*Consignes*.
[1] D'après l'extrait, combien de travailleurs les grèves ou lock-out de 1970 ont-ils impliqués ?
[2] Recopiez fidèlement le passage de l'extrait qui va de « Rien ne va plus » jusqu'à « propres moyens ! ».

*Extrait*.
126 grèves et 1 417 560 jours de chômage

Le bilan de l’année précédente fait état d’une véritable conflagration dans le monde du travail. En 1970, on a compté 126 grèves ou lock-out qui ont impliqué 73 189 travailleurs pour un grand total de 1 417 560 jours de chômage. Si la tendance se maintient, les syndiqués seront dans la rue ou en prison.

Rien ne va plus ! La Confédération des syndicats nationaux tire la conclusion qui s’impose. Il ne suffit plus pour la CSN de brandir le poing fermé. Nous croyons qu’il appartient à chaque individu, dans sa région, dans son usine, dans son quartier, de décider de quelle façon il peut le mieux avec la collectivité réaliser la meilleure allocation possible de nos ressources, tonne-t-elle dans un manifeste où son président, Marcel Pepin, expose la nouvelle orientation de la centrale syndicale. C’est toute notre mentalité qu’il faut transformer, jusqu’au jour où nos gouvernements ne pourront plus rester sourds à l’expression des besoins réels des gens. Les travailleurs syndiqués n’attendent plus rien du gouvernement du Pleutre. Leur slogan est sans appel. Ne comptons que sur nos propres moyens !

Robert, Paul et Jean, le triumverrat

Le président de Power Corporation peut compter en tout temps sur la sollicitude de la corporation du pouvoir. À peine a-t-il appris l’enlèvement de Pierre Laporte que Robert Bourassa se soucie aussitôt de la sécurité de Paul Desmarais. Le financier chasse le volatile sur une île déserte du Saint-Laurent. La Sûreté du Québec lui dépêche un hélico illico. Qu’a-t-il à craindre ? Les sous-marins des felquistes, voyons ! Un an plus tard, le délire paranoïaque demeure omniprésent dans le paysage politique. Réélu sans opposition, Jean Ier ne rate pas une occasion pour fustiger l’opposition. Même l’unanimité ne parvient pas à le rassurer. Que cherche-t-il ? La fusion mystique ?

*Données disponibles*.
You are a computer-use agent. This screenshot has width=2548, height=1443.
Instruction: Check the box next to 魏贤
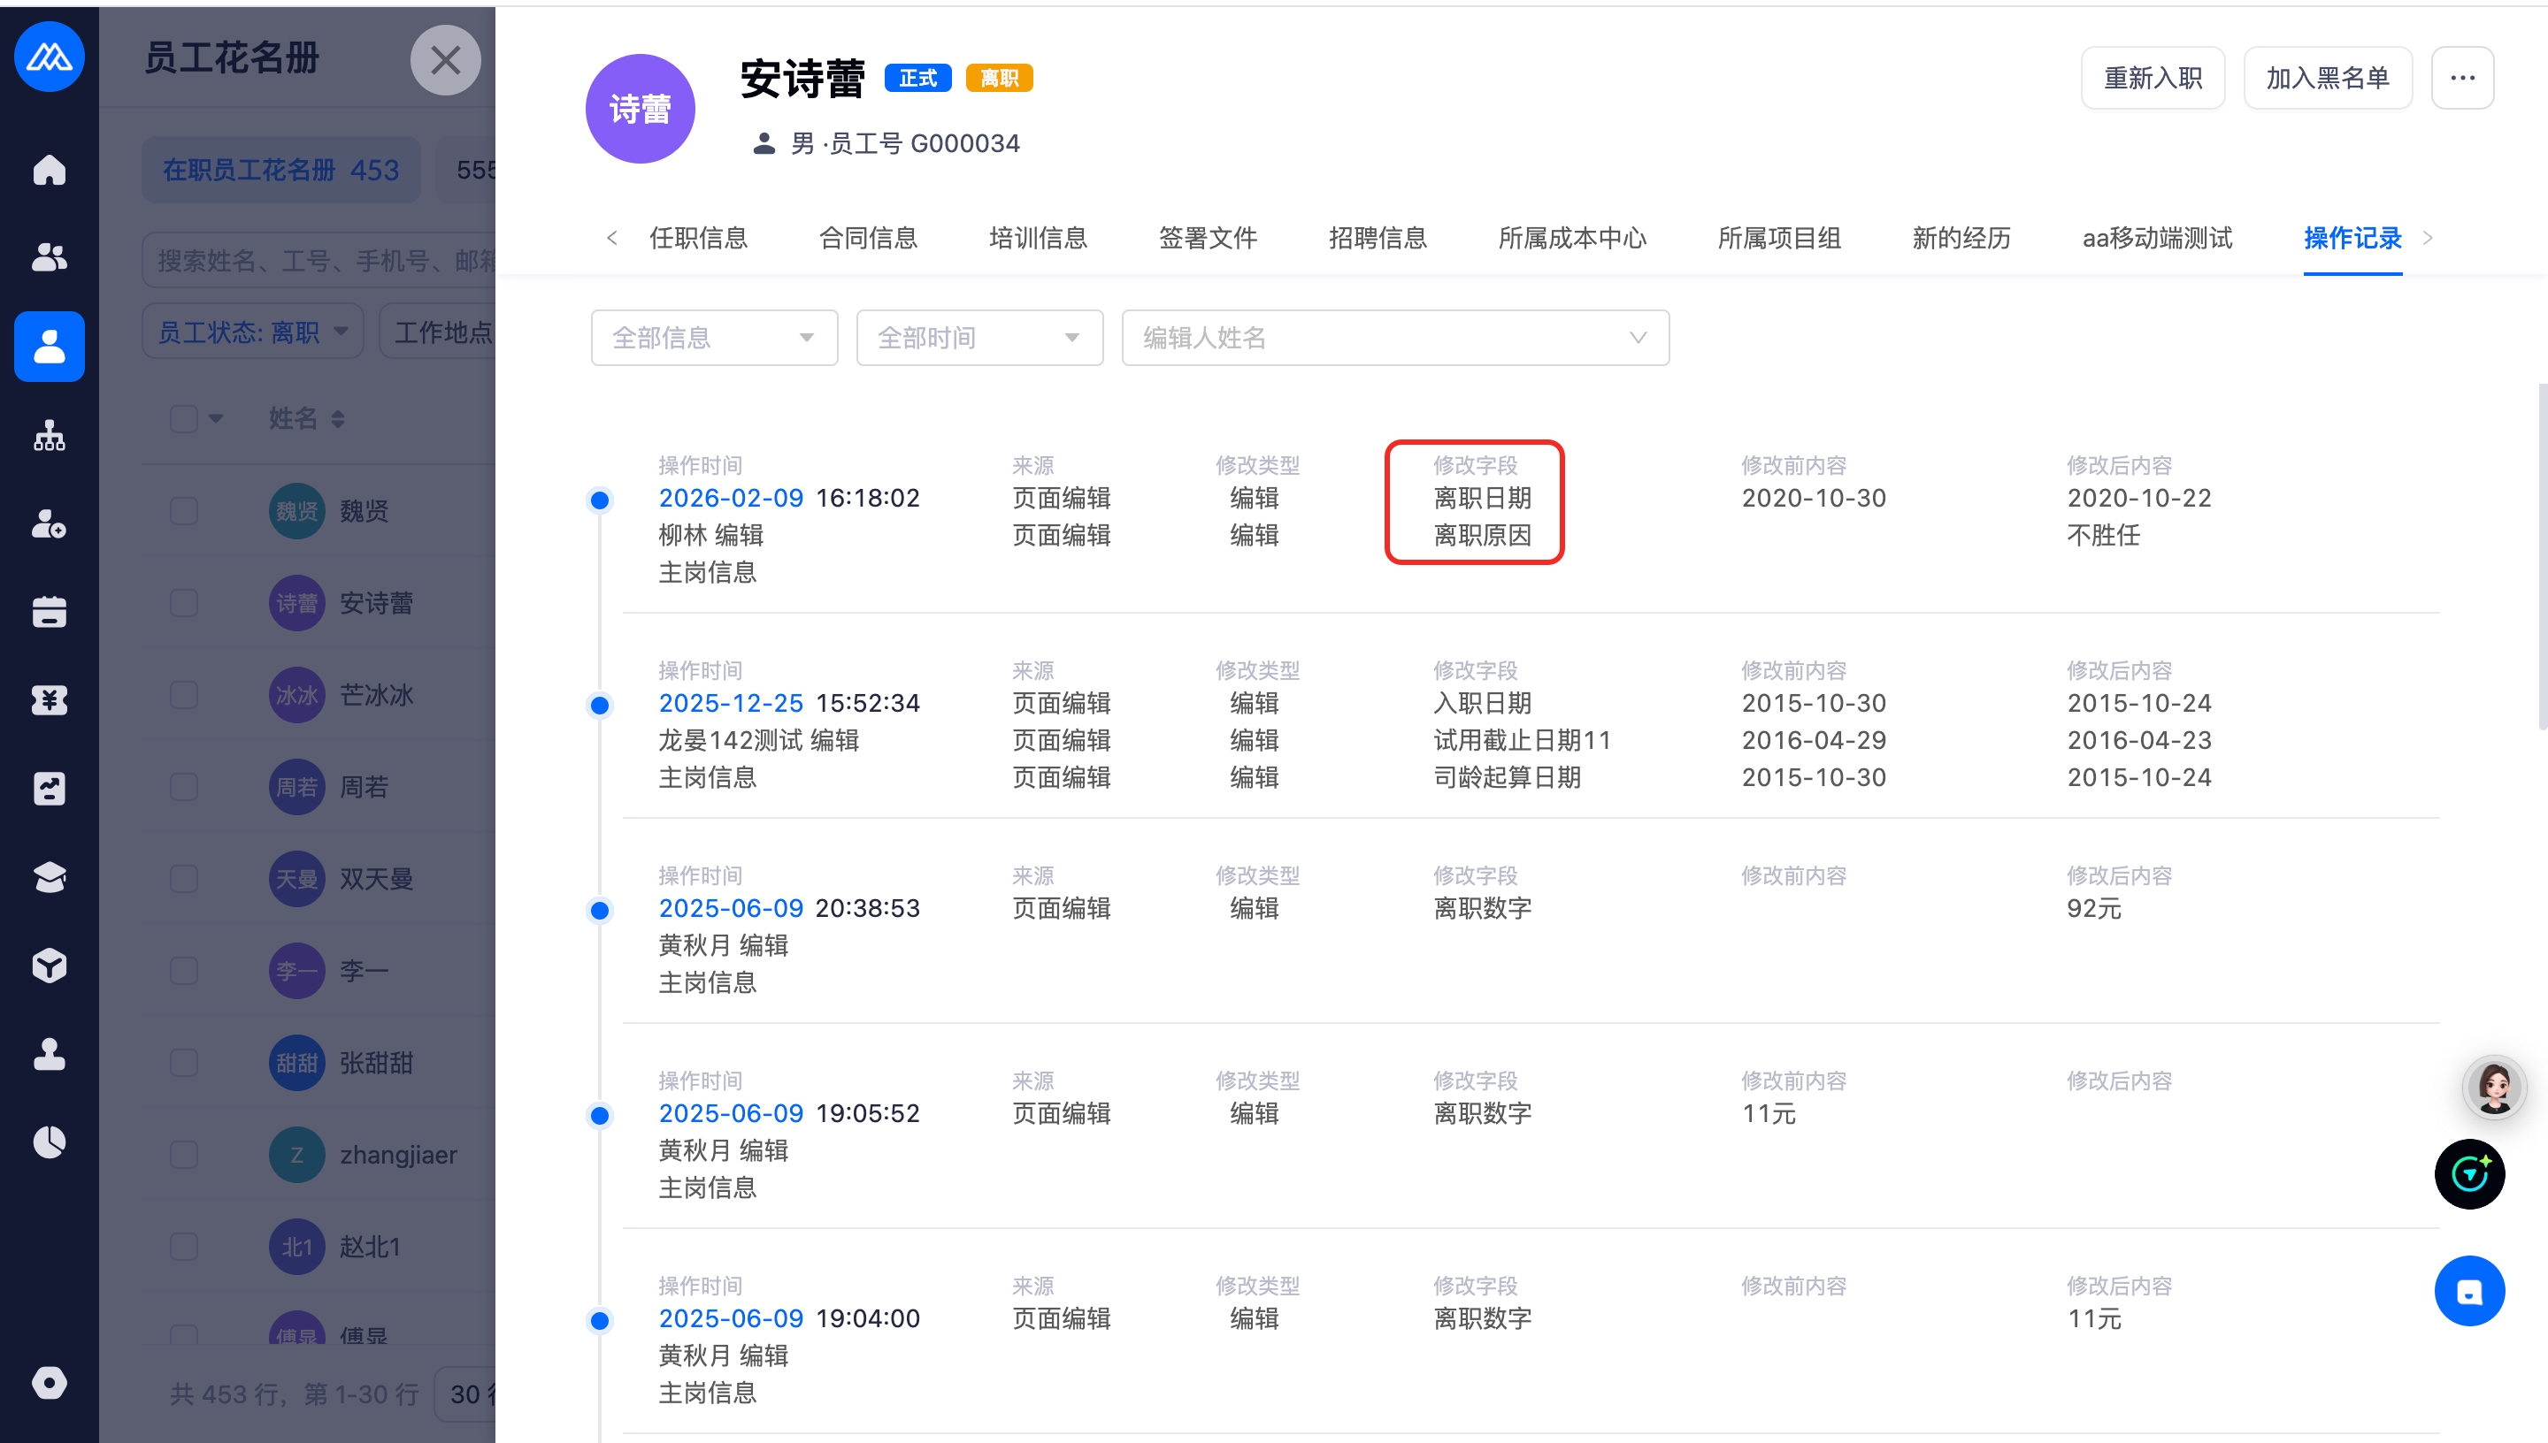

*Corrigés*.
[1] 73 189 travailleurs.

[2]
Rien ne va plus ! La Confédération des syndicats nationaux tire la conclusion qui s’impose. Il ne suffit plus pour la CSN de brandir le poing fermé. Nous croyons qu’il appartient à chaque individu, dans sa région, dans son usine, dans son quartier, de décider de quelle façon il peut le mieux avec la collectivité réaliser la meilleure allocation possible de nos ressources, tonne-t-elle dans un manifeste où son président, Marcel Pepin, expose la nouvelle orientation de la centrale syndicale. C’est toute notre mentalité qu’il faut transformer, jusqu’au jour où nos gouvernements ne pourront plus rester sourds à l’expression des besoins réels des gens. Les travailleurs syndiqués n’attendent plus rien du gouvernement du Pleutre. Leur slogan est sans appel. Ne comptons que sur nos propres moyens !